■ Work to be completed ■
Give the data again, word for word.

[[ Input for this task, beginning ]]

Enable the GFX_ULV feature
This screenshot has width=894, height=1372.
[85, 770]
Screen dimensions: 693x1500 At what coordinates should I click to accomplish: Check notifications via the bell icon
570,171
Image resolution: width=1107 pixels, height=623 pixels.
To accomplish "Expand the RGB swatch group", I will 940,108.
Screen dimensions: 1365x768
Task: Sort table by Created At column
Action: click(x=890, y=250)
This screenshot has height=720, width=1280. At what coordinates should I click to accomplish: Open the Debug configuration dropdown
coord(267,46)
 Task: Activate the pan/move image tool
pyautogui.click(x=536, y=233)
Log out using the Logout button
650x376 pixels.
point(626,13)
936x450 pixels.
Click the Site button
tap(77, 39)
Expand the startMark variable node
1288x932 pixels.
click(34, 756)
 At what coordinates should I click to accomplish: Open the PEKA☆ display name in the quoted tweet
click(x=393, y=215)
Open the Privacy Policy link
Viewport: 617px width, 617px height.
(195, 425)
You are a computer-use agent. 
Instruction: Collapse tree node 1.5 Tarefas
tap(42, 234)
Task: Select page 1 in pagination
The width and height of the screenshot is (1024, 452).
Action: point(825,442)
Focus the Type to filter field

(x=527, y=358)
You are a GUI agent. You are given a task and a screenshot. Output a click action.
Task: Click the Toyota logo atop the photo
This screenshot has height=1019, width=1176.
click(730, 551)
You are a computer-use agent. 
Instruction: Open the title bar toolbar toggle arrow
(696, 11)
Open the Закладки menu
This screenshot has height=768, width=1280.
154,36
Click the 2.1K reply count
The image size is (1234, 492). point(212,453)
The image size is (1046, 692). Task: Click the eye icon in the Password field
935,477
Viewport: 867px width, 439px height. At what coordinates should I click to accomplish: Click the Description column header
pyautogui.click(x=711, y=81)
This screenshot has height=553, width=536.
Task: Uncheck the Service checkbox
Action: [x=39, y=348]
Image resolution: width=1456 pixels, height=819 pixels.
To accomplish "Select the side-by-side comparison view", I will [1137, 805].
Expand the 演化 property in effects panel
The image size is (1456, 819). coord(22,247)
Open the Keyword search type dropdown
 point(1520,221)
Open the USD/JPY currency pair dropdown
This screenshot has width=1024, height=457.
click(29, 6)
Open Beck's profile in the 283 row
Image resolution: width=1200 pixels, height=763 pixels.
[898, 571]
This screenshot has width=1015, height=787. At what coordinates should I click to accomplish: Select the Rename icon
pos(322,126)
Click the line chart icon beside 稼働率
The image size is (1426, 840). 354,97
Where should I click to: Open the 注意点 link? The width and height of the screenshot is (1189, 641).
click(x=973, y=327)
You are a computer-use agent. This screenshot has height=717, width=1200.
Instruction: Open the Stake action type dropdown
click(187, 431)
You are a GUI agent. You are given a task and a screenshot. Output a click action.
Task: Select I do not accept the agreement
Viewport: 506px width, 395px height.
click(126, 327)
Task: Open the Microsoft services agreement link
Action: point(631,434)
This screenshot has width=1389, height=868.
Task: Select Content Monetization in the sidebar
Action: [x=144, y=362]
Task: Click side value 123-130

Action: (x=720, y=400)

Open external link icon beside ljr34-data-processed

[[ Input for this task, end ]]

■ Result of this exercise ■
Enable the GFX_ULV feature
This screenshot has width=894, height=1372.
[85, 770]
Screen dimensions: 693x1500 At what coordinates should I click to accomplish: Check notifications via the bell icon
570,171
Image resolution: width=1107 pixels, height=623 pixels.
To accomplish "Expand the RGB swatch group", I will 940,108.
Screen dimensions: 1365x768
Task: Sort table by Created At column
Action: click(x=890, y=250)
This screenshot has height=720, width=1280. At what coordinates should I click to accomplish: Open the Debug configuration dropdown
coord(267,46)
 Task: Activate the pan/move image tool
pyautogui.click(x=536, y=233)
Log out using the Logout button
650x376 pixels.
point(626,13)
936x450 pixels.
Click the Site button
tap(77, 39)
Expand the startMark variable node
1288x932 pixels.
click(34, 756)
 At what coordinates should I click to accomplish: Open the PEKA☆ display name in the quoted tweet
click(x=393, y=215)
Open the Privacy Policy link
Viewport: 617px width, 617px height.
(195, 425)
You are a computer-use agent. 
Instruction: Collapse tree node 1.5 Tarefas
tap(42, 234)
Task: Select page 1 in pagination
The width and height of the screenshot is (1024, 452).
Action: point(825,442)
Focus the Type to filter field

(x=527, y=358)
You are a GUI agent. You are given a task and a screenshot. Output a click action.
Task: Click the Toyota logo atop the photo
This screenshot has height=1019, width=1176.
click(730, 551)
You are a computer-use agent. 
Instruction: Open the title bar toolbar toggle arrow
(696, 11)
Open the Закладки menu
This screenshot has height=768, width=1280.
154,36
Click the 2.1K reply count
The image size is (1234, 492). point(212,453)
The image size is (1046, 692). Task: Click the eye icon in the Password field
935,477
Viewport: 867px width, 439px height. At what coordinates should I click to accomplish: Click the Description column header
pyautogui.click(x=711, y=81)
This screenshot has height=553, width=536.
Task: Uncheck the Service checkbox
Action: [x=39, y=348]
Image resolution: width=1456 pixels, height=819 pixels.
To accomplish "Select the side-by-side comparison view", I will [1137, 805].
Expand the 演化 property in effects panel
The image size is (1456, 819). coord(22,247)
Open the Keyword search type dropdown
 point(1520,221)
Open the USD/JPY currency pair dropdown
This screenshot has width=1024, height=457.
click(29, 6)
Open Beck's profile in the 283 row
Image resolution: width=1200 pixels, height=763 pixels.
[898, 571]
This screenshot has width=1015, height=787. At what coordinates should I click to accomplish: Select the Rename icon
pos(322,126)
Click the line chart icon beside 稼働率
The image size is (1426, 840). 354,97
Where should I click to: Open the 注意点 link? The width and height of the screenshot is (1189, 641).
click(x=973, y=327)
You are a computer-use agent. This screenshot has height=717, width=1200.
Instruction: Open the Stake action type dropdown
click(187, 431)
You are a GUI agent. You are given a task and a screenshot. Output a click action.
Task: Select I do not accept the agreement
Viewport: 506px width, 395px height.
click(126, 327)
Task: Open the Microsoft services agreement link
Action: point(631,434)
This screenshot has width=1389, height=868.
Task: Select Content Monetization in the sidebar
Action: [x=144, y=362]
Task: Click side value 123-130

Action: (x=720, y=400)

Open external link icon beside ljr34-data-processed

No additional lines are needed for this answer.